There’s a common story about the human past that goes something like this. For a few hundred thousand years during the Stone Age we were kind of limping along as a species, in a bit of a cognitive rut, let’s say. But then, quite suddenly, around 30 or 40 thousand years ago in Europe, we really started to come into our own. All of a sudden we became masters of art and ornament, of symbolism and abstract thinking. This story of a kind of “cognitive revolution” in the Upper Paleolithic has been a mainstay of popular discourse for decades. I’m guessing you’re familiar with it. It’s been discussed in influential books by Jared Diamond and Yuval Harari; you can read about it on Wikipedia. What you may not know is that this story, compelling as it may be, is almost certainly wrong.
My first guest today is Dr.
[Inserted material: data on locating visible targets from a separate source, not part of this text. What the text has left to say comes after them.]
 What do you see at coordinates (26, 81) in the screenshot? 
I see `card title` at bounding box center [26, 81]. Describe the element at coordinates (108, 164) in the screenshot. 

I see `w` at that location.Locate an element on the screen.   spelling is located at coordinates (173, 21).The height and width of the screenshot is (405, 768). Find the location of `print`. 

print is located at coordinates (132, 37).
Eleanor Scerri, an archaeologist at the Max Planck Institute for the Science of Human History, where she heads the Pan-African Evolution research group. My second guest is Dr. Manuel Will, an archaeologist and Lecturer at the University of Tübingen in Germany. Together, Eleanor and Manuel are authors of a new paper titled ‘The revolution that still isn’t: The origins of behavioral complexity in Homo sapiens.‘ In the paper, they pull together a wealth of evidence showing that there really was no cognitive revolution—no one watershed moment in time and space. Rather, the origins of modern human cognition and culture are to be found not in one part of Europe but across Africa. And they’re also to be found much earlier than that classic picture suggests.
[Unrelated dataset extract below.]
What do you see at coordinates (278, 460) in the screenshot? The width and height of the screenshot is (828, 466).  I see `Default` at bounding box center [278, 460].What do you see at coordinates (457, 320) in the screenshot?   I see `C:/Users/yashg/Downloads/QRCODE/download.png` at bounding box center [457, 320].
Here, we talk about the “cognitive revolution” model and why it has endured. We discuss a seminal paper from the year 2000 that first influentially challenged the revolution model. We talk about the latest evidence of complex cognition from the Middle Stone Age in Africa—including the perforation of marine shells to make necklaces; and the use of ochre for engraving, painting, and even sunblock. We discuss how, though the same complex cognitive abilities were likely in place for the last few hundred thousand years, those abilities were often expressed patchily in different parts of the world at different times. And we consider the factors that led to this patchy expression, especially changes in population size.
I confess I was always a bit taken with this whole “cognitive revolution” idea. It had a certain mystery and allure. This new picture that’s taking its place is certainly a bit messier, but no less fascinating. And, more importantly, it’s truer to the complexities of the human saga.